**PAGE EXCERPT:**

....

I conclude that the EA is adequate. However, the BLM must incorporate or reference studies not included in the EA.

III. Was there Adequate Public Participation?

Plaintiffs contend that the BLM failed to adequately involve the public in the environmental assessment process. Furthermore, plaintiffs argue that the BLM did not give adequate notice. I agree.

CEQ regulations encourage public participation. The "agency shall involve environmental agencies, applicants, and the public, to the extent practicable in preparing [environmental] assessments." 40 C.F.R. § 1501.4(b). Agencies shall:

(a) Make diligent efforts to involve the public in preparing and implementing their NEPA procedures.

(b) Provide public notice of NEPA related hearings, public meetings, and the availability of environmental documents so as to inform those persons and agencies who may be interested and affected.

40 C.F.R. § 1506.6. The regulations require the agency to notify the public of the availability of environmental documents, including EA's and FONSIs. 40 C.F.R. §§ 1506.65(b), 1508.10. The regulations specify separately that the "agency shall make the finding of no significant impact available to the affected public . . ." 40 C.F.R. § 1501.4(e)(1).

The regulations set out a number of ways the agency can provide notice in the case of an action with effects primarily of local concern, including notice to state clearinghouses, publication in local newspapers or through other media and direct notice to concerned individuals and organizations. See 40 C.F.R. § 1506.6(3).

There was no general public notice of the availability of the EA, although copies were provided to plaintiffs at their request. Furthermore, there was no public notice of the FONSI. On March 30, 1988, the BLM published a Notice of Sale of the PDQ MacMason Timber Sale. Notice of the sale does not qualify as notice for the purposes of NEPA. The purpose of the procedures promulgated under NEPA is to ensure that environmental information is available on an agency's proposed actions before the decision is made to take the action. Public participation is integral to the dual goals of NEPA, providing information to agency decision makers and facilitating public involvement in agency decision making.

....

**EXCERPTED RECORDS:**
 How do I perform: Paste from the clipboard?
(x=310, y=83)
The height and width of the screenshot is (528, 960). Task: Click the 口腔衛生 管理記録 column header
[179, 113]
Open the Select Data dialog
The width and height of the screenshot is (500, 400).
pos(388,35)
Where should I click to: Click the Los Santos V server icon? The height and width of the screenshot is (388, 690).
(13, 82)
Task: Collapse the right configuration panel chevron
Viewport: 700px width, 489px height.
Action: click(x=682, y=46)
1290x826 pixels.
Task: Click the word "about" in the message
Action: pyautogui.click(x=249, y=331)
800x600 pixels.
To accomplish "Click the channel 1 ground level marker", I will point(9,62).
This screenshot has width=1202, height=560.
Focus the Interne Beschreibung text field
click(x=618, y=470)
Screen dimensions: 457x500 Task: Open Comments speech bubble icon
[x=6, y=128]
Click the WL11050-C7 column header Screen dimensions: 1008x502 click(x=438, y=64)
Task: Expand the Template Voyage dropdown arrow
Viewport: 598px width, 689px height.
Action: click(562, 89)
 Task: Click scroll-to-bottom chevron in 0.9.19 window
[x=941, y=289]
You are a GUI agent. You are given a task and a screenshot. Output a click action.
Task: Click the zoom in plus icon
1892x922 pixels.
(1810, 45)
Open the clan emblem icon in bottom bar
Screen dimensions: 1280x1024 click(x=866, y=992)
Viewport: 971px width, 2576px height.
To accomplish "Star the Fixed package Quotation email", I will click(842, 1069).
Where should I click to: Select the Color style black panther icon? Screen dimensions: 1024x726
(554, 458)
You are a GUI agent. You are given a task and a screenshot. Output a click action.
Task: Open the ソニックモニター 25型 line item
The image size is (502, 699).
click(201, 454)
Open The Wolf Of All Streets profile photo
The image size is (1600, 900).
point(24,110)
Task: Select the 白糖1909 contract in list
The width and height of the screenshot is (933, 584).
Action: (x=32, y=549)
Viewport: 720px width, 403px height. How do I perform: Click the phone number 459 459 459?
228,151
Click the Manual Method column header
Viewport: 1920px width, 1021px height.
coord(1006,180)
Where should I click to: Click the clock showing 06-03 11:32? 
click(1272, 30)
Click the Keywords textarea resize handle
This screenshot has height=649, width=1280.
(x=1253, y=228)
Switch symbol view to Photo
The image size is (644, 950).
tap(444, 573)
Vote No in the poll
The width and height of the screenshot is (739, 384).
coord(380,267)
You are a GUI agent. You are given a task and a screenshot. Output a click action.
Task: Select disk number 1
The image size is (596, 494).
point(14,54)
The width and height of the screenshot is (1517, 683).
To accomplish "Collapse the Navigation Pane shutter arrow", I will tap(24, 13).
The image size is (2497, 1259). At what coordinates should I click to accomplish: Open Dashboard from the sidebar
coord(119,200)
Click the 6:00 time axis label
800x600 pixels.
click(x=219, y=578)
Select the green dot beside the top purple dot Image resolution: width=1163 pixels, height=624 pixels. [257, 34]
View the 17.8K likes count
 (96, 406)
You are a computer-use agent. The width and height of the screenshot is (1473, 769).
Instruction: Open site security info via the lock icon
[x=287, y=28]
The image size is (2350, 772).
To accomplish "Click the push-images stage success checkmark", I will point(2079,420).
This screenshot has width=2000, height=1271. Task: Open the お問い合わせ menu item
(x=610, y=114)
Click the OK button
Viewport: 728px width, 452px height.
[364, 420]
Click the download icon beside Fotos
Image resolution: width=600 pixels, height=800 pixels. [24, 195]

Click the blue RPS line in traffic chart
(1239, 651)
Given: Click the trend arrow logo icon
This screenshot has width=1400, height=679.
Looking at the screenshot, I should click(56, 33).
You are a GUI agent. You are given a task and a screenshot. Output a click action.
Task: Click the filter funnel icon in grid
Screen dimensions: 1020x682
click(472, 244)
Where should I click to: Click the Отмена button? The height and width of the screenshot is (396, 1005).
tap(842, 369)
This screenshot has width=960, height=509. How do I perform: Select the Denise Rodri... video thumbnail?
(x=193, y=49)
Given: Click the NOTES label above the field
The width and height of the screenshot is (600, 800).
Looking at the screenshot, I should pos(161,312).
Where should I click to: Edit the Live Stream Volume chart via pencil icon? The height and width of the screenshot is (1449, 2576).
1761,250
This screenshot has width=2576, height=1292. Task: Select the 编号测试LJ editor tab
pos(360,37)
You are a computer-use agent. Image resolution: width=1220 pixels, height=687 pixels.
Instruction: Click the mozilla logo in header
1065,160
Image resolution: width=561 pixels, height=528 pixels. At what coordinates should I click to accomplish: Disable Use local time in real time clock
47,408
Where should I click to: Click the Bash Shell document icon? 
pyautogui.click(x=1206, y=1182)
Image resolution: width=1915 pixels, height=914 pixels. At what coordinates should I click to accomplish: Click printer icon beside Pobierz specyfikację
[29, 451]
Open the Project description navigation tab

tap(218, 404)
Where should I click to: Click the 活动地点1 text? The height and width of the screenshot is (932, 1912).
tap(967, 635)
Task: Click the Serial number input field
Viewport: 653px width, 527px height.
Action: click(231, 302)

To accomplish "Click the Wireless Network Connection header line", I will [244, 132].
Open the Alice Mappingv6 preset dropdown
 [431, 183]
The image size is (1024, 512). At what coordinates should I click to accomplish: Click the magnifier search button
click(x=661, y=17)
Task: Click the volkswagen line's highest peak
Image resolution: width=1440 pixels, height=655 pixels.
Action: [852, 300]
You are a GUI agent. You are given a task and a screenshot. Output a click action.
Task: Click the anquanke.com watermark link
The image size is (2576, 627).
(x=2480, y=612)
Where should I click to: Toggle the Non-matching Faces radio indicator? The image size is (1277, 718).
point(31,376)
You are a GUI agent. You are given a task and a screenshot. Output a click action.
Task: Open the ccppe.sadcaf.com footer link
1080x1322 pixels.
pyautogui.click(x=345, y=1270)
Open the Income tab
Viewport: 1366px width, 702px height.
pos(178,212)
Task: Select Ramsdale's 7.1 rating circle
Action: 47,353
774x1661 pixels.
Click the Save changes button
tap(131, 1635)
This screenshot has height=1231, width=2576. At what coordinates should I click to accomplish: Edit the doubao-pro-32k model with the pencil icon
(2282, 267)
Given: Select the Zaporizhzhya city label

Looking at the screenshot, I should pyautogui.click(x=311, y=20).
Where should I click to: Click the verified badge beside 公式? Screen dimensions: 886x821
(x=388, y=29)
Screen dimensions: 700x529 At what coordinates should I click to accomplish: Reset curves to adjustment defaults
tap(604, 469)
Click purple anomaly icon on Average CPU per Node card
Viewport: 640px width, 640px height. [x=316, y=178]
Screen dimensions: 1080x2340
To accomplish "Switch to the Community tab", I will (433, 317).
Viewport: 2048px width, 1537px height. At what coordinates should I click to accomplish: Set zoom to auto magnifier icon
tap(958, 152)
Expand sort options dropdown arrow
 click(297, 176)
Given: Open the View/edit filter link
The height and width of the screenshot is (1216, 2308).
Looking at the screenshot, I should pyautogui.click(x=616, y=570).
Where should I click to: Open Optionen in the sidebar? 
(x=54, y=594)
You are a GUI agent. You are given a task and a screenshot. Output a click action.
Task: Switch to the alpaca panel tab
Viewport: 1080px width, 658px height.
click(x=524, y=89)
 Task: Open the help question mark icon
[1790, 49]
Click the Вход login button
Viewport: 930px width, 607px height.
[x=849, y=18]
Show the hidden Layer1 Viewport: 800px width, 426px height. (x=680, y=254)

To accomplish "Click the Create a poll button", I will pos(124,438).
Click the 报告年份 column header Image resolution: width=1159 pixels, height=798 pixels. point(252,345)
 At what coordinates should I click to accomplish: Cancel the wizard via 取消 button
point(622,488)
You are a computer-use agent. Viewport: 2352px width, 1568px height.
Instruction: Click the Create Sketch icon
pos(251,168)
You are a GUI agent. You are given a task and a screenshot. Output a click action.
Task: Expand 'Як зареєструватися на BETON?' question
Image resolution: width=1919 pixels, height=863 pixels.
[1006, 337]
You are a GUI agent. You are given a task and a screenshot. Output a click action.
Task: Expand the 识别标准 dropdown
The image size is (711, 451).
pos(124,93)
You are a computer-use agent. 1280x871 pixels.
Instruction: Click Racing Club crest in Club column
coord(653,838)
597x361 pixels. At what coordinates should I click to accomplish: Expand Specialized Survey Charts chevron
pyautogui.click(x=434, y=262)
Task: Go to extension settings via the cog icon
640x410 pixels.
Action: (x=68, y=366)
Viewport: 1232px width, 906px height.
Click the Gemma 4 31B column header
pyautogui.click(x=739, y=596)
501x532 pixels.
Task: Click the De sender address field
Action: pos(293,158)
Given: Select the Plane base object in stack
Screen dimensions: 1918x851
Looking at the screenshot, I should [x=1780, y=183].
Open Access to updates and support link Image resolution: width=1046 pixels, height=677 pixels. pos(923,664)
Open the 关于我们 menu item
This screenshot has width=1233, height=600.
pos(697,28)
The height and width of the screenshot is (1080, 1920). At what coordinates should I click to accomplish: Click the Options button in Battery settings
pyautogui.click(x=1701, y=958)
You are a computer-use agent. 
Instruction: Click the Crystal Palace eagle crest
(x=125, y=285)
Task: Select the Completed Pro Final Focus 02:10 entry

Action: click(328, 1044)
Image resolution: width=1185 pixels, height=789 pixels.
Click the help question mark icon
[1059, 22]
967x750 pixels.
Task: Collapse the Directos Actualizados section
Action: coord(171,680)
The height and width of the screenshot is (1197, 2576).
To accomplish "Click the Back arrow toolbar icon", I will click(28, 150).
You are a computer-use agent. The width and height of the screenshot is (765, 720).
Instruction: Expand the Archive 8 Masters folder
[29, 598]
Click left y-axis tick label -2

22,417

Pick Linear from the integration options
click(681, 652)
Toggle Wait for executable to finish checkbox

....

**DIRECTION 1:** Rewrite the paragraph of the opinion excerpt that begins "There was no general public notice" as a bulleted list that keeps its main facts.
**DIRECTION 2:** According to the opinion excerpt, on what date did the BLM publish the Notice of Sale of the PDQ MacMason Timber Sale?
**DIRECTION 3:** Decide whether each statement agrees with the opinion excerpt, answering yes or no and quoting the words that settle it: (a) Plaintiffs received copies of the EA when they asked for them. (b) The BLM gave public notice of the FONSI. (c) Publication in local newspapers is one of the ways listed for giving notice of an action with mainly local effects.
The records are not used in any of the tasks.

**FULL OUTPUT 1:**
- There was no general public notice that the EA was available, though plaintiffs received copies at their request.
- There was no public notice of the FONSI.
- On March 30, 1988, the BLM published a Notice of Sale of the PDQ MacMason Timber Sale, but that notice does not qualify as notice for NEPA purposes.
- NEPA procedures are meant to make environmental information on an agency's proposed actions available before the agency decides to act.
- Public participation is integral to NEPA's dual goals: giving information to agency decision makers and facilitating public involvement in agency decision making.

**FULL OUTPUT 2:** March 30, 1988.

**FULL OUTPUT 3:**
(a) Yes: "although copies were provided to plaintiffs at their request"
(b) No: "there was no public notice of the FONSI"
(c) Yes: "publication in local newspapers or through other media"